File – this type of attribute stores a file, for instance a cv or a picture.
Sometimes called instances. Members are similar to a row in a database table. This is the actual data, for instance a product. There are two types of members:
Leaf members – the “standard” type of member and is the actual “row” that contains the data.
Consolidated members – used in collections and hierarchies to group other members.
Hierarchies are used to store and validate relations between data. There are two types of hierarchies in MDS:
Derived – A derived hierarchy is derived from the existing relationships between members. Built from the actual data in domain based attributes. More on derived hierarchies can be found here.

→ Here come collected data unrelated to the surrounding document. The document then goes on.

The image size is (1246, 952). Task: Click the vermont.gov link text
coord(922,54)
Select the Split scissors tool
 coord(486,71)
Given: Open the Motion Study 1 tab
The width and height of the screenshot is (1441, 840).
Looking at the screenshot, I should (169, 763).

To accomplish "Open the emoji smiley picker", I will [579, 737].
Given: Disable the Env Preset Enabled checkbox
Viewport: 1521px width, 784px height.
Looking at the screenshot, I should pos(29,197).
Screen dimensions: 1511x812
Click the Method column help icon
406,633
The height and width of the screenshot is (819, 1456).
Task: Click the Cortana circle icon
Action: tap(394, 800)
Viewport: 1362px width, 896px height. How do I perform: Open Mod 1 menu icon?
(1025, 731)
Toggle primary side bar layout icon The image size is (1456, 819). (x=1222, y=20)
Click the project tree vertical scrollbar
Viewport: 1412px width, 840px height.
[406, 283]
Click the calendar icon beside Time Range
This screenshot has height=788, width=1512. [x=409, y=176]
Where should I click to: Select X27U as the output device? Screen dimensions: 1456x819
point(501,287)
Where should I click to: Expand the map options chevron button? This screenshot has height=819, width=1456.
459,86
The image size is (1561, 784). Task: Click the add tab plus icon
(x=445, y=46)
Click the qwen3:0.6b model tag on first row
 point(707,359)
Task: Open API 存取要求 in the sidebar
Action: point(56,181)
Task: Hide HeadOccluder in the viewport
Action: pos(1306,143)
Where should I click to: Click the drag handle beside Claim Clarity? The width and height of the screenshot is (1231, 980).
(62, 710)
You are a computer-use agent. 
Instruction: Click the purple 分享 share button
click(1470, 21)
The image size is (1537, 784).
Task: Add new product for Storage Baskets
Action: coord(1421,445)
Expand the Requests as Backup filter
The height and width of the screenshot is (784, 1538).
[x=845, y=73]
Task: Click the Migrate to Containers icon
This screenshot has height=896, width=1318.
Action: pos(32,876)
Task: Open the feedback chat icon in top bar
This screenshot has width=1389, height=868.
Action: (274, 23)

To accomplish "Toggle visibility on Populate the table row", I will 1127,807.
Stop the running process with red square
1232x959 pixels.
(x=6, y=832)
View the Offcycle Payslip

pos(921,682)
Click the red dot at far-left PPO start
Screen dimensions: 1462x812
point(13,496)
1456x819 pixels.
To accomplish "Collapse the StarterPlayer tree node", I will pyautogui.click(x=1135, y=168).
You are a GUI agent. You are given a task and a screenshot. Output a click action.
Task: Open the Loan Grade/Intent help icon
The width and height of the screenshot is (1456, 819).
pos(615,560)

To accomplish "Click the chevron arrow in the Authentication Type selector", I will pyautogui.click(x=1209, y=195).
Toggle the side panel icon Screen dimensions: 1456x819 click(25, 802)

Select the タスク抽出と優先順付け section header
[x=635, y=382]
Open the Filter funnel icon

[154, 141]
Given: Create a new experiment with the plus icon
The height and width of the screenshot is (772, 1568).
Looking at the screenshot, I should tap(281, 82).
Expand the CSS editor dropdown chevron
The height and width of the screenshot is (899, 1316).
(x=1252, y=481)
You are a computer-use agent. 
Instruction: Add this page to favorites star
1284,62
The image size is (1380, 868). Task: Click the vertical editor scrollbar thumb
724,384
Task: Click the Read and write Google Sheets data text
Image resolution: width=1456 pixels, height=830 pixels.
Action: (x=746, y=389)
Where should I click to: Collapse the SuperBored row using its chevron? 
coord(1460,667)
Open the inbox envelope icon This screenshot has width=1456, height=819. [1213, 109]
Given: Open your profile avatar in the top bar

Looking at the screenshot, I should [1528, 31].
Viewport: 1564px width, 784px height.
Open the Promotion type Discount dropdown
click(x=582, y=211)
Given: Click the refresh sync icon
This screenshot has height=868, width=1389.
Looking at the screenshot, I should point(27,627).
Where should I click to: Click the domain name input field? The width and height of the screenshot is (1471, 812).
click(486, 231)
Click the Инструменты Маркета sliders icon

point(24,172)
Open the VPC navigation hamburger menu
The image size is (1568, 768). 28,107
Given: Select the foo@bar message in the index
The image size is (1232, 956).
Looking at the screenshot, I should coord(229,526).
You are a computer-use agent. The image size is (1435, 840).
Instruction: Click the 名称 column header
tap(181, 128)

Explicit – An explicit hierarchy is created and maintained manually within an entity. Uses consolidated members to group other members. More on explicit hierarchies can be found here.
A collection is a grouping of other members. The grouping is “flat”, meaning that no hierarchical structures can be built. More on collections can be found here.
Business Rules are used to make sure the data members are accurate and complete. Business rules are defined using IF…THEN structures in the business rule editor included in MDS.
For each entity that is created in MDS, a physical staging table is created in the MDS database. This table can be used as a data flow destination to load members in an SSIS package. The type of import is controlled with the Import Types, that covers all scenarios (insert, update, delete, purge, merge).
Systems that need the information stored in the MDS database can subscribe to the information via subscription views. Subscription views are created from within MDS.
There is an Excel plugin available that lets data stewards and other users to manage the members of entities in MDS. New members can be created from within the Excel plugin.